Polls heat up for Macedon Ranges mobile black spots

The bushfire-prone Macedon Ranges will be near the top of a mobile phone black spots priority list under a federal Labor government.

MPs Lisa Chesters (Bendigo) and Rob Mitchell (McEwen) joined opposition regional communications spokesman Stephen Jones in Gisborne last Wednesday to promise that areas susceptible to natural disasters would receive greater priority as a result of changes to the administration of a federal scheme.

Pledging $120 million nationally, Mr Jones said it was outrageous that the area had been overlooked in the first round of the current government’s program.

“This region has been prone to terrible bushfires, loss of life … yet the Turnbull government has not allocated mobile black spot funding,” he said.

Ms Chesters said the way the government has structured its program, with one successful application per electorate, it would “take 100 years to fix the problems”.

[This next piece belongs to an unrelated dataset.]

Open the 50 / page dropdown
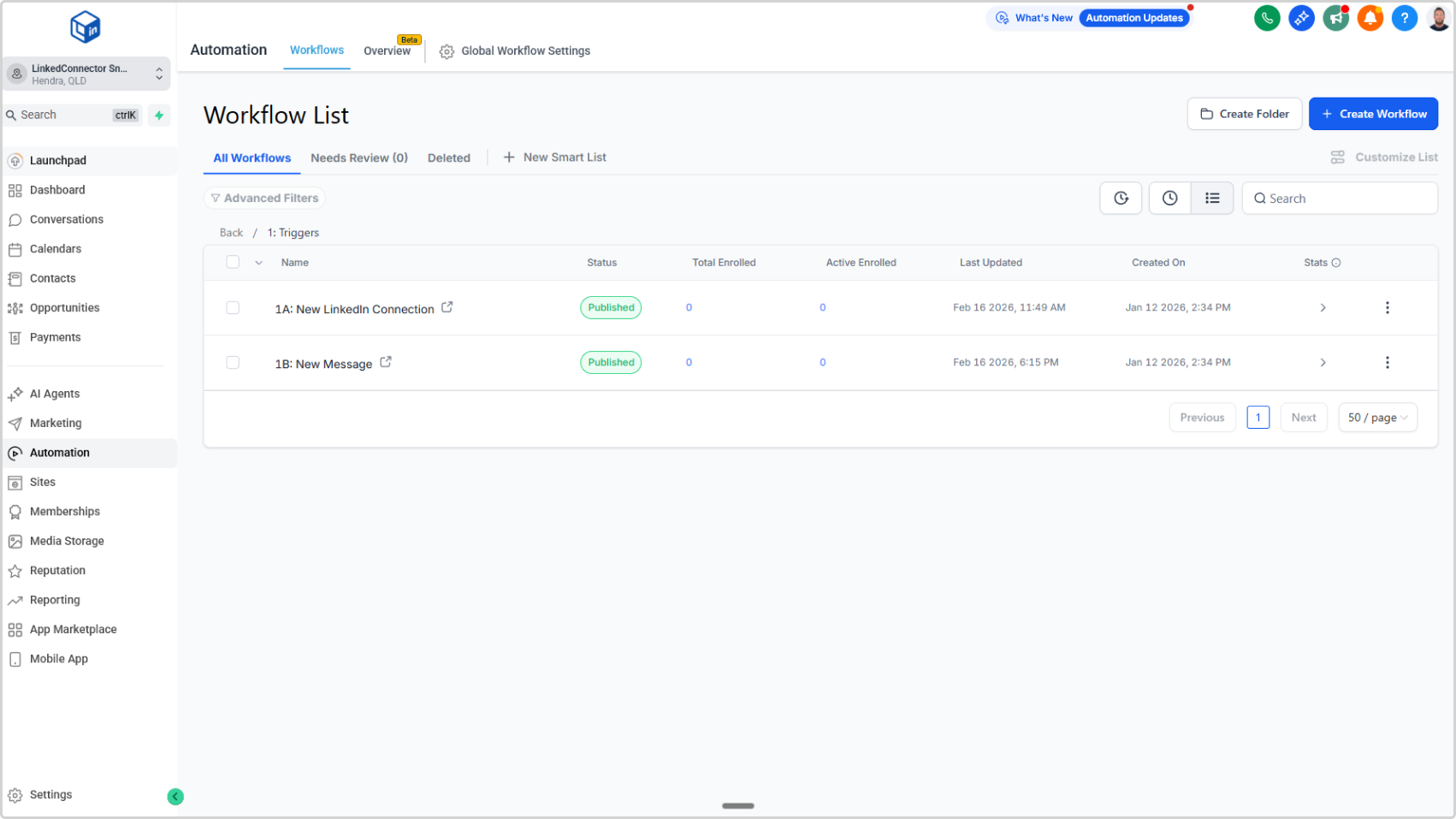The width and height of the screenshot is (1456, 819). pos(1377,418)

Residents cut off from the outside world during last October’s devastating bushfire near Lancefield demanded major improvements to coverage in the area.

People in Benloch and surrounding towns were among those who supported Mr Mitchell’s campaign for up to 30 projects to be funded under the second round of the black spot program.

Residents in other areas, such as Woodend and Gisborne South, have also complained, with some forced to change jobs or move their business due to poor phone and internet coverage.

Mr Mitchell said people had had enough.

“The McEwen electorate has been 60 per cent burnt out by fires in the last seven years,’’ Mr Mitchell said. “They’re going to upgrade one old tower, and the new one they’ve promised hasn’t even been started. It’s been an abject failure.”

The seat of Bendigo’s Liberal candidate Megan Purcell has met with Macedon residents to discuss coverage, saying a re-elected Liberal government would invest an extra $60 million.

“To date, the Turnbull government … is the first government to ever invest a single dollar in addressing this issue.”

Ms Purcell also pledged $250,000 to help Kyneton Football and Netball Club upgrade change rooms at Kyneton Showgrounds.

“Currently, the women’s change rooms are in the sheep shed, and the juniors have to share one giant shower space,” she said.

Ms Purcell joined Senator Mitch Fifield in Woodend to talk up the government’s plans to rollout the National Broadband Network to another 8700 houses in the area.

The Libs’ McEwen candidate Chris Jermyn promised more than $2 million in road safety projects, although none were in Sunbury or the Macedon Ranges.